In the light of the foregoing considerations, the answer to the third to fifth questions is that Article 13 of Regulation No 1346/2000 may be validly relied upon where the parties to a contract, who have their head offices in a single Member State on whose territory all the other elements relevant to the situation in question are located, have designated the law of another Member State as the law applicable to that contract, provided that those parties did not choose that law for abusive or fraudulent ends, that being a matter for the referring court to determine.

Costs

57

Since these proceedings are, for the parties to the main proceedings, a step in the action pending before the national court, the decision on costs is a matter for that court. Costs incurred in submitting observations to the Court, other than the costs of those parties, are not recoverable.

 

On those grounds, the Court (Fifth Chamber) hereby rules:

 

1.

Article 13 of Council Regulation (EC) No 1346/2000 of 29 May 2000 on insolvency proceedings must be interpreted to the effect that the form and the time-limit in which a person benefiting from an act that is detrimental to all the creditors must raise an objection under that article, in order to challenge an action to have that act set aside in accordance with the lex fori concursus, and the question whether that article may also be applied by the competent court of its own motion, if necessary, after the time-limit allowed to the party concerned has expired, fall within the procedural law of the Member State on whose territory the dispute is pending.
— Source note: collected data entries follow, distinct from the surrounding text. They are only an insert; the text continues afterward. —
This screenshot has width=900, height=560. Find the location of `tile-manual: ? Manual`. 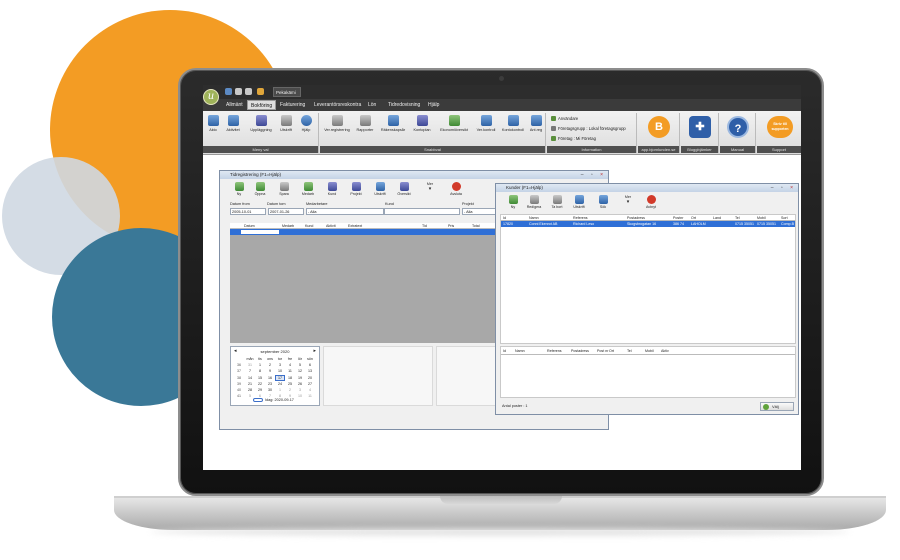

tile-manual: ? Manual is located at coordinates (738, 133).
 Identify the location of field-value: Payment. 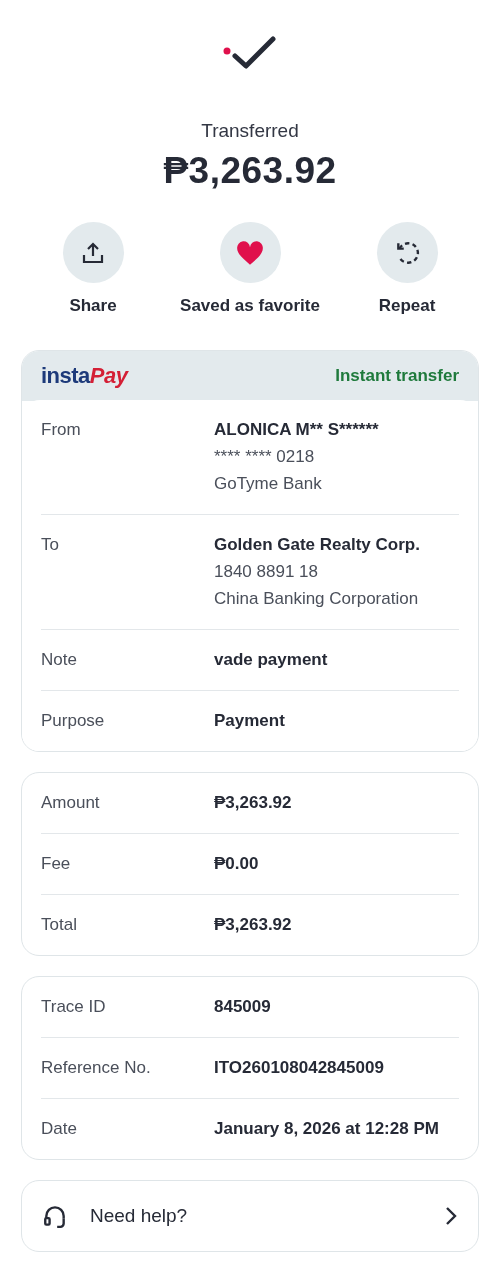
(250, 721).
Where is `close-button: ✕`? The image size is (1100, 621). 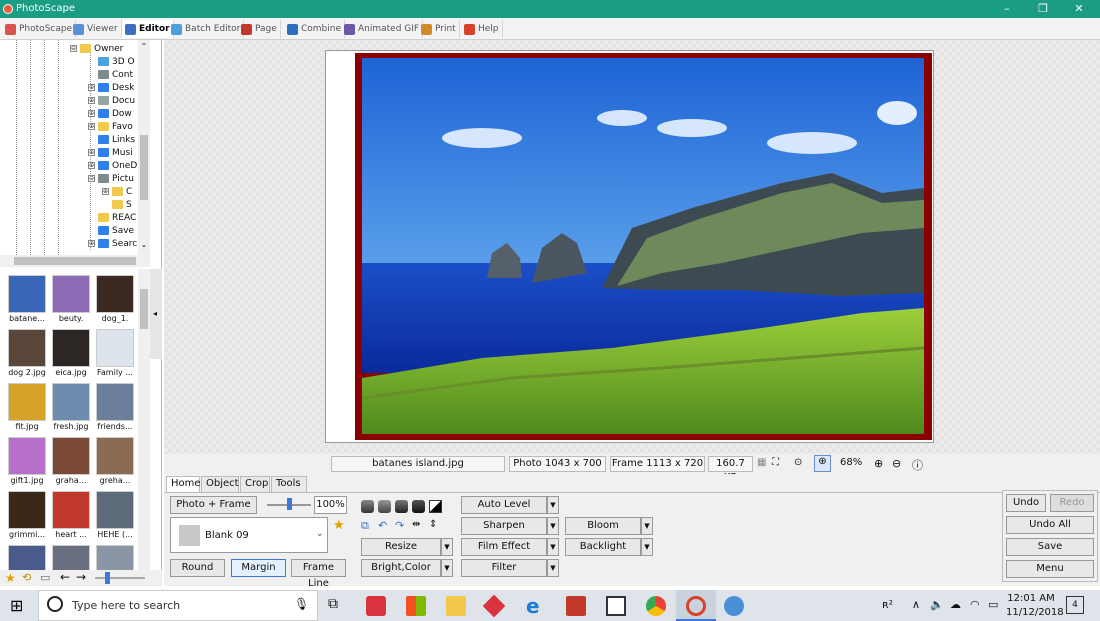 close-button: ✕ is located at coordinates (1078, 9).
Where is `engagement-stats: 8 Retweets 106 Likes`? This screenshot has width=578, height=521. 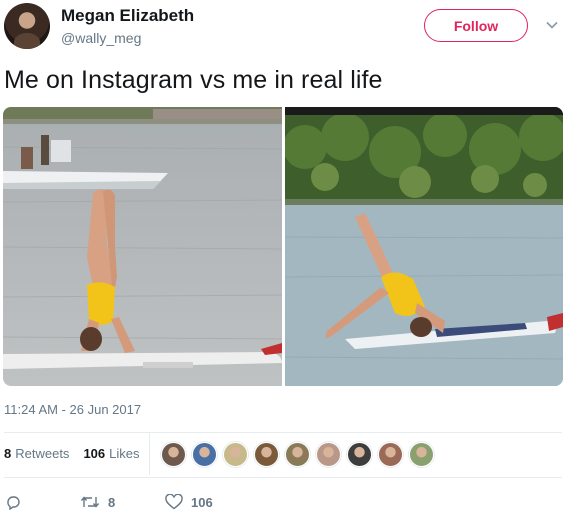
engagement-stats: 8 Retweets 106 Likes is located at coordinates (72, 454).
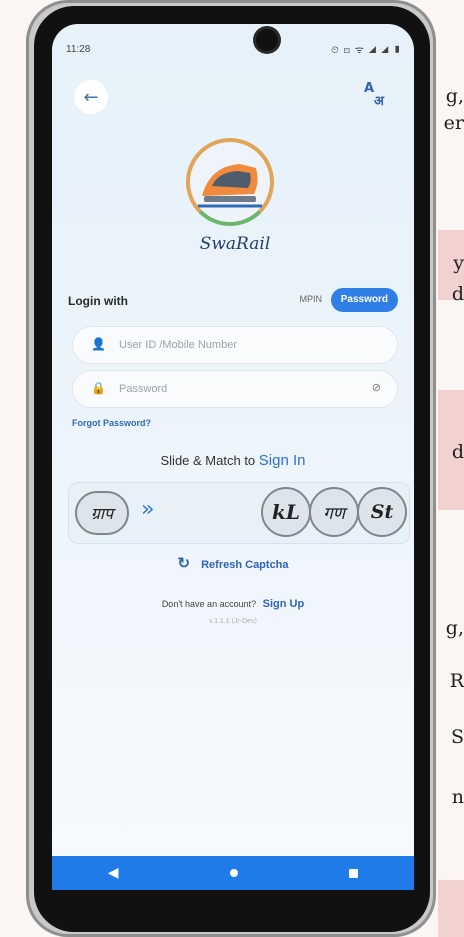 This screenshot has height=937, width=464. I want to click on password-placeholder: Password, so click(144, 389).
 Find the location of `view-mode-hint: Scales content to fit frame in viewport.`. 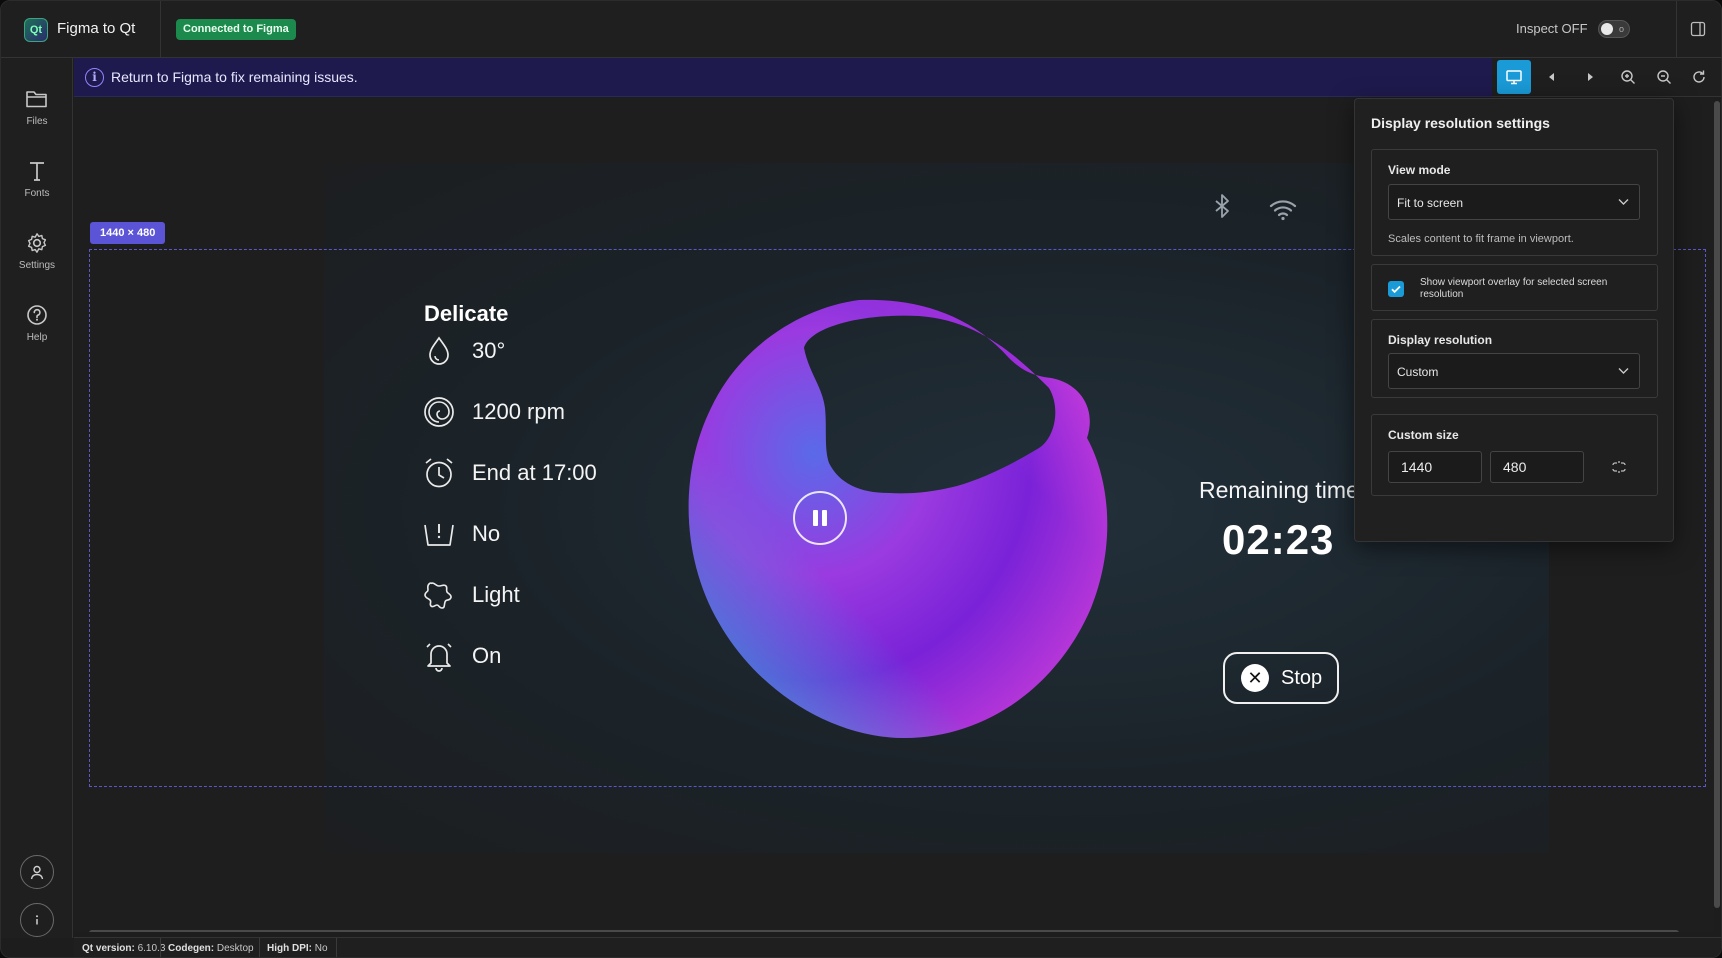

view-mode-hint: Scales content to fit frame in viewport. is located at coordinates (1481, 239).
That law must not, however, be less favourable than the law governing similar domestic situations (principle of equivalence) and must not make it excessively difficult or impossible in practice to exercise the rights conferred by EU law (principle of effectiveness), that being a matter for the referring court to determine.

 

2.

Article 13 of Regulation No 1346/2000 must be interpreted to the effect that the party bearing the burden of proof must show that, where the lex causae makes it possible to challenge an act regarded as being detrimental, the conditions to be met in order for that challenge to be upheld, which differ from those of the lex fori concursus, have not actually been fulfilled.

 

3.

Article 13 of Regulation No 1346/2000 may be validly relied upon where the parties to a contract, who have their head offices in a single Member State on whose territory all the other elements relevant to the situation in question are located, have designated the law of another Member State as the law applicable to that contract, provided that those parties did not choose that law for abusive or fraudulent ends, that being a matter for the referring court to determine.

 

[Signatures]


( *1 ) Language of the case: Italian.